Reproduce the following entries verbatim, each one complete.

------------------------------------------------------------

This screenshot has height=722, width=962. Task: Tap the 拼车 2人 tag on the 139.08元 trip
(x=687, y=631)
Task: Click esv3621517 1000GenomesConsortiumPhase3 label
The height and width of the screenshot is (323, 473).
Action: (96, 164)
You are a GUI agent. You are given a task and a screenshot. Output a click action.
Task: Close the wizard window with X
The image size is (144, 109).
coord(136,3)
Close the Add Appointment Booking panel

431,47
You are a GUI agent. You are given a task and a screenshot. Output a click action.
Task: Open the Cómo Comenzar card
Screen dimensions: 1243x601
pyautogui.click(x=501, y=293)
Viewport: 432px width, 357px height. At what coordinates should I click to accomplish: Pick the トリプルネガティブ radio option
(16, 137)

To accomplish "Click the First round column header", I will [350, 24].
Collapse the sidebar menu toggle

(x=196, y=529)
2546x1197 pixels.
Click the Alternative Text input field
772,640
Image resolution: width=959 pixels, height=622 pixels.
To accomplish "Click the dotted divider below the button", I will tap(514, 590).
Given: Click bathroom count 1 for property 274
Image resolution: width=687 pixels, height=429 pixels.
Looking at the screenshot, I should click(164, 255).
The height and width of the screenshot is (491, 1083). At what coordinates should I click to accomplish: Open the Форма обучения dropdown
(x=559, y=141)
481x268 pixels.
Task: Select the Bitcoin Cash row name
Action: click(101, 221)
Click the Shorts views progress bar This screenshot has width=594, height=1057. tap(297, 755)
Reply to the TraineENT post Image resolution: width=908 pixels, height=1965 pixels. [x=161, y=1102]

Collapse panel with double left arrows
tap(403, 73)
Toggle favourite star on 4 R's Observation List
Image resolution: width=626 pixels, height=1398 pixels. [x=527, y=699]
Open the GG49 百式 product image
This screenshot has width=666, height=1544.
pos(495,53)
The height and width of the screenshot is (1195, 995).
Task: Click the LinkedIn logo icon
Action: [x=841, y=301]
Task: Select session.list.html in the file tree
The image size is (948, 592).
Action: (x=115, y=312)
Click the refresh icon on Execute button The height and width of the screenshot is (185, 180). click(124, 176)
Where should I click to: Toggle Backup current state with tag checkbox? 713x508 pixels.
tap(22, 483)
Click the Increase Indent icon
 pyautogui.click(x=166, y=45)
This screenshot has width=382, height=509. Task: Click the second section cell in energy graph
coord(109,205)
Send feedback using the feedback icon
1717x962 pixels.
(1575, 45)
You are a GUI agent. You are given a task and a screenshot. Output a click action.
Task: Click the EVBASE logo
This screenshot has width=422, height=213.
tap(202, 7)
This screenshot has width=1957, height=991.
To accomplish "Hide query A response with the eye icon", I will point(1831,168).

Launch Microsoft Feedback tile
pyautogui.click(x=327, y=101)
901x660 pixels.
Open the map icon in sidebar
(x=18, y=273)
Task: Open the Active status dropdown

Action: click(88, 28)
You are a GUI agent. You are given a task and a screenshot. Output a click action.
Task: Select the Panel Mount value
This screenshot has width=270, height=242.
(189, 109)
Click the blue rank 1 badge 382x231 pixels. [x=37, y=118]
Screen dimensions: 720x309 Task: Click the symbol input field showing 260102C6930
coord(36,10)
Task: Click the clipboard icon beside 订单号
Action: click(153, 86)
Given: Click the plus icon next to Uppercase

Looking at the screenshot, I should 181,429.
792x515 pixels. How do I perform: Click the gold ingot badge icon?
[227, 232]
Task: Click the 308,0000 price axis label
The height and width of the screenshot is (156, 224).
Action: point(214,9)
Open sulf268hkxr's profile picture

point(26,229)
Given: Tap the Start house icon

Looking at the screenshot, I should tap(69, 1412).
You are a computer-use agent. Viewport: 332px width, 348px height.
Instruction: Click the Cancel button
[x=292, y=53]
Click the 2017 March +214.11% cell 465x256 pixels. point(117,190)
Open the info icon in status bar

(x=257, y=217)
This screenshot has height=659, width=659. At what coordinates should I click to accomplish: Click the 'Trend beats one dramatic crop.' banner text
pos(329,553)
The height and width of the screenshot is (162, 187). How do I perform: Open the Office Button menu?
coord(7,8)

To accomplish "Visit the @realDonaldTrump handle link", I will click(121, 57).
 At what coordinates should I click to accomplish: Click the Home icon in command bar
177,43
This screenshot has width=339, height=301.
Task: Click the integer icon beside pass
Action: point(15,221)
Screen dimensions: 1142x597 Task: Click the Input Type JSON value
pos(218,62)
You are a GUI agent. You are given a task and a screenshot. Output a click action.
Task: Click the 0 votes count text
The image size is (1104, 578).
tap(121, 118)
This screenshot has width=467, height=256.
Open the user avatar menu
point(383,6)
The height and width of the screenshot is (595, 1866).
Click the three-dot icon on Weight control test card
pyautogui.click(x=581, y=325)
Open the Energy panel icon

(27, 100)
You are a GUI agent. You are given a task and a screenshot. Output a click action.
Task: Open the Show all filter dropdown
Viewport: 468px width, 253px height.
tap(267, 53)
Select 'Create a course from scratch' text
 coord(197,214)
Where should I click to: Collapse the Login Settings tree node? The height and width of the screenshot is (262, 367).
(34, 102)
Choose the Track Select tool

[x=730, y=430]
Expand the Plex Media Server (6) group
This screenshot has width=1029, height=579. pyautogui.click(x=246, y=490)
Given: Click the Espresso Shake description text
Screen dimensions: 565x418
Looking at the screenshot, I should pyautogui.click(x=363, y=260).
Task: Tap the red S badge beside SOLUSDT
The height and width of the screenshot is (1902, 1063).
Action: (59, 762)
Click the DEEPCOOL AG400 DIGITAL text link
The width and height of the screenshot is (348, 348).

------------------------------------------------------------

Reply
This screenshot has height=722, width=962. Task: Tap the 拼车 2人 tag on the 139.08元 trip
(x=687, y=631)
Task: Click esv3621517 1000GenomesConsortiumPhase3 label
The height and width of the screenshot is (323, 473).
Action: (96, 164)
You are a GUI agent. You are given a task and a screenshot. Output a click action.
Task: Close the wizard window with X
The image size is (144, 109).
coord(136,3)
Close the Add Appointment Booking panel

431,47
You are a GUI agent. You are given a task and a screenshot. Output a click action.
Task: Open the Cómo Comenzar card
Screen dimensions: 1243x601
pyautogui.click(x=501, y=293)
Viewport: 432px width, 357px height. At what coordinates should I click to accomplish: Pick the トリプルネガティブ radio option
(16, 137)

To accomplish "Click the First round column header", I will [350, 24].
Collapse the sidebar menu toggle

(x=196, y=529)
2546x1197 pixels.
Click the Alternative Text input field
772,640
Image resolution: width=959 pixels, height=622 pixels.
To accomplish "Click the dotted divider below the button", I will tap(514, 590).
Given: Click bathroom count 1 for property 274
Image resolution: width=687 pixels, height=429 pixels.
Looking at the screenshot, I should click(164, 255).
The height and width of the screenshot is (491, 1083). At what coordinates should I click to accomplish: Open the Форма обучения dropdown
(x=559, y=141)
481x268 pixels.
Task: Select the Bitcoin Cash row name
Action: click(101, 221)
Click the Shorts views progress bar This screenshot has width=594, height=1057. tap(297, 755)
Reply to the TraineENT post Image resolution: width=908 pixels, height=1965 pixels. [x=161, y=1102]

Collapse panel with double left arrows
tap(403, 73)
Toggle favourite star on 4 R's Observation List
Image resolution: width=626 pixels, height=1398 pixels. [x=527, y=699]
Open the GG49 百式 product image
This screenshot has width=666, height=1544.
pos(495,53)
The height and width of the screenshot is (1195, 995).
Task: Click the LinkedIn logo icon
Action: [x=841, y=301]
Task: Select session.list.html in the file tree
The image size is (948, 592).
Action: (x=115, y=312)
Click the refresh icon on Execute button The height and width of the screenshot is (185, 180). click(124, 176)
Where should I click to: Toggle Backup current state with tag checkbox? 713x508 pixels.
tap(22, 483)
Click the Increase Indent icon
 pyautogui.click(x=166, y=45)
This screenshot has width=382, height=509. Task: Click the second section cell in energy graph
coord(109,205)
Send feedback using the feedback icon
1717x962 pixels.
(1575, 45)
You are a GUI agent. You are given a task and a screenshot. Output a click action.
Task: Click the EVBASE logo
This screenshot has width=422, height=213.
tap(202, 7)
This screenshot has width=1957, height=991.
To accomplish "Hide query A response with the eye icon", I will point(1831,168).

Launch Microsoft Feedback tile
pyautogui.click(x=327, y=101)
901x660 pixels.
Open the map icon in sidebar
(x=18, y=273)
Task: Open the Active status dropdown

Action: click(88, 28)
You are a GUI agent. You are given a task and a screenshot. Output a click action.
Task: Select the Panel Mount value
This screenshot has width=270, height=242.
(189, 109)
Click the blue rank 1 badge 382x231 pixels. [x=37, y=118]
Screen dimensions: 720x309 Task: Click the symbol input field showing 260102C6930
coord(36,10)
Task: Click the clipboard icon beside 订单号
Action: click(153, 86)
Given: Click the plus icon next to Uppercase

Looking at the screenshot, I should 181,429.
792x515 pixels. How do I perform: Click the gold ingot badge icon?
[227, 232]
Task: Click the 308,0000 price axis label
The height and width of the screenshot is (156, 224).
Action: point(214,9)
Open sulf268hkxr's profile picture

point(26,229)
Given: Tap the Start house icon

Looking at the screenshot, I should tap(69, 1412).
You are a computer-use agent. Viewport: 332px width, 348px height.
Instruction: Click the Cancel button
[x=292, y=53]
Click the 2017 March +214.11% cell 465x256 pixels. point(117,190)
Open the info icon in status bar

(x=257, y=217)
This screenshot has height=659, width=659. At what coordinates should I click to accomplish: Click the 'Trend beats one dramatic crop.' banner text
pos(329,553)
The height and width of the screenshot is (162, 187). How do I perform: Open the Office Button menu?
coord(7,8)

To accomplish "Visit the @realDonaldTrump handle link", I will click(121, 57).
 At what coordinates should I click to accomplish: Click the Home icon in command bar
177,43
This screenshot has width=339, height=301.
Task: Click the integer icon beside pass
Action: point(15,221)
Screen dimensions: 1142x597 Task: Click the Input Type JSON value
pos(218,62)
You are a GUI agent. You are given a task and a screenshot. Output a click action.
Task: Click the 0 votes count text
The image size is (1104, 578).
tap(121, 118)
This screenshot has width=467, height=256.
Open the user avatar menu
point(383,6)
The height and width of the screenshot is (595, 1866).
Click the three-dot icon on Weight control test card
pyautogui.click(x=581, y=325)
Open the Energy panel icon

(27, 100)
You are a GUI agent. You are given a task and a screenshot. Output a click action.
Task: Open the Show all filter dropdown
Viewport: 468px width, 253px height.
tap(267, 53)
Select 'Create a course from scratch' text
 coord(197,214)
Where should I click to: Collapse the Login Settings tree node? The height and width of the screenshot is (262, 367).
(34, 102)
Choose the Track Select tool

[x=730, y=430]
Expand the Plex Media Server (6) group
This screenshot has width=1029, height=579. pyautogui.click(x=246, y=490)
Given: Click the Espresso Shake description text
Screen dimensions: 565x418
Looking at the screenshot, I should pyautogui.click(x=363, y=260).
Task: Tap the red S badge beside SOLUSDT
The height and width of the screenshot is (1902, 1063).
Action: (59, 762)
Click the DEEPCOOL AG400 DIGITAL text link
The width and height of the screenshot is (348, 348).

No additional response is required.